見てられなかった。マサの手を引っ張って、部屋へ引きこむ。中へ連れ込んでからすぐにマサをしゃがませその傷口を舐めた。マサの両手が僕の背中へ回る。
「カズ兄、何やってるの?」
「消毒。痛かったでしょう?」
マサが傷つくのは、見たくなかった。頭を抱え込むように抱きしめると、マサは何も言わずに抱きしめる力を強める。どうやら両親がカーテンぐらいはつけてくれていたようで、何も無い綺麗な部屋に見知らぬカーテンが張られていた。

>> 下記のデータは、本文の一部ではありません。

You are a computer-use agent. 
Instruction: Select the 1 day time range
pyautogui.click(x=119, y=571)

傷つけたくなかったから、マサの気持ちを無視した。遠くから風の音が聞える。その音が憎たらしかった。
「カズ兄、俺、勘違いする」
「していいよ。勘違いだけならね」
「カズ兄のこと泣かせたい」
「そう言えば、前に泣かされたね」
「カズ兄が好きだ」
「……僕は好きじゃないよ」
「それでも良い」
マサが僕の体を抱き上げて、部屋の奥へと進んでいく。好きだと言葉に出来ないこの口は、どうでも良いことばかり言えるくせに、大事なことをマサには伝えれなかった。

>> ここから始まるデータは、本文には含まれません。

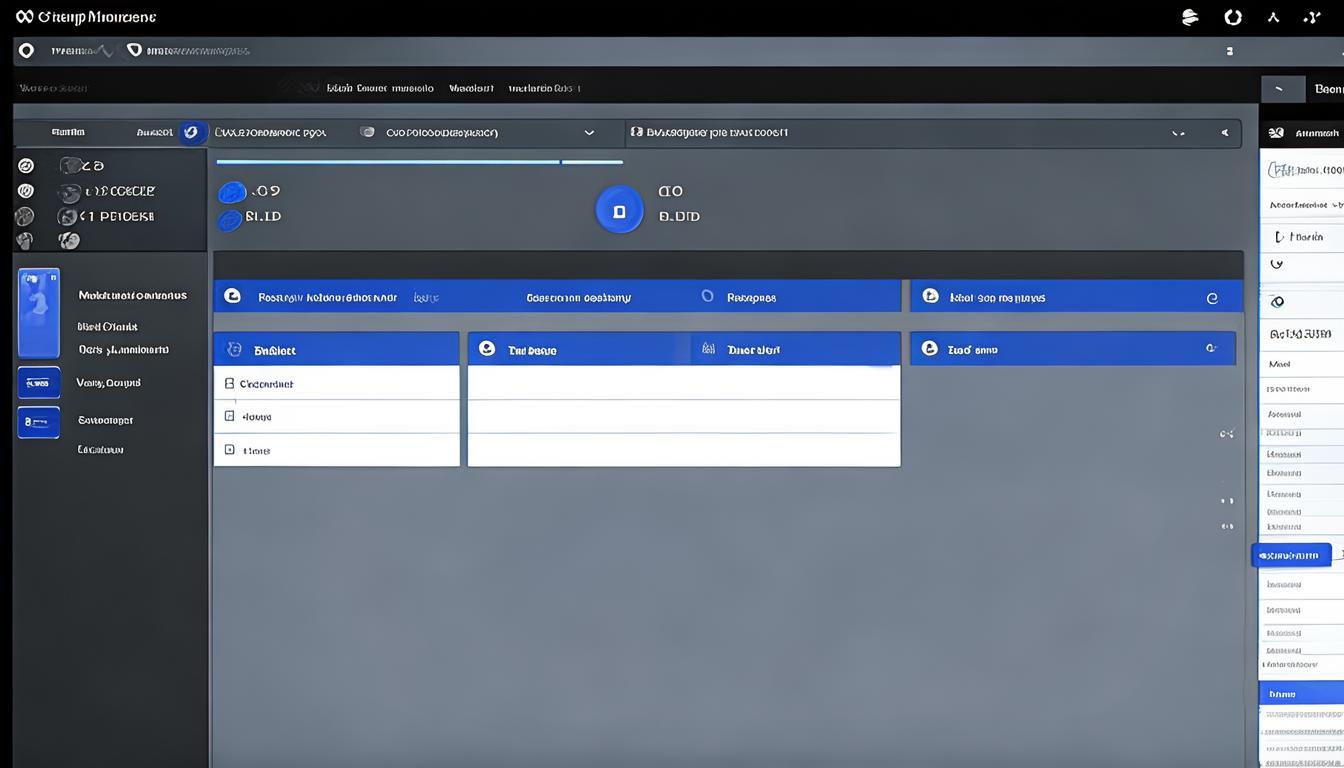Click the ring-shaped icon beside the globe icon

click(x=1233, y=17)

マサが僕のことを好きだとはっきり認識したのは、いつぐらいだったんだろう。怖くて聞けない。
僕がマサのことを好きだとはっきり認識したのは、彼の優しすぎる好意がプリンと一緒に渡された時だ。
温かかった気持ちがどんどんと荒くなって、今、世界を荒らしている春の嵐と同じように僕の心をかき乱す。
心の中ではこんなことしてはいけないと思っているのに、体は従順で素直だ。マサに抱かれることを喜んでしまっている。いつも以上に感じる体をコントロールするのは難しくて、上に乗せられ涙が出るほど気持ちよくて、何度もイかされた。マサも何度かイった。
「……カズ兄、俺のことは嫌い?」
冷たいフローリングの床に寝ころばされ、マサは服を僕の上に掛けながら尋ねる。まだ水道も電気もガスも開通してないから、風呂にも入れないし電気も点けれない。
「嫌いじゃないよ」
「……そっか」
ガタガタと窓を揺らす強風が、少しだけ和らいだとき「カズ兄が好きだ」と二度目の告白を聞いた。
それでもこの頑なな口は、頷くことを許さなかった。
返事をしない僕の体を、マサは強く抱きしめる。その腕から彼の感情が伝わってきた。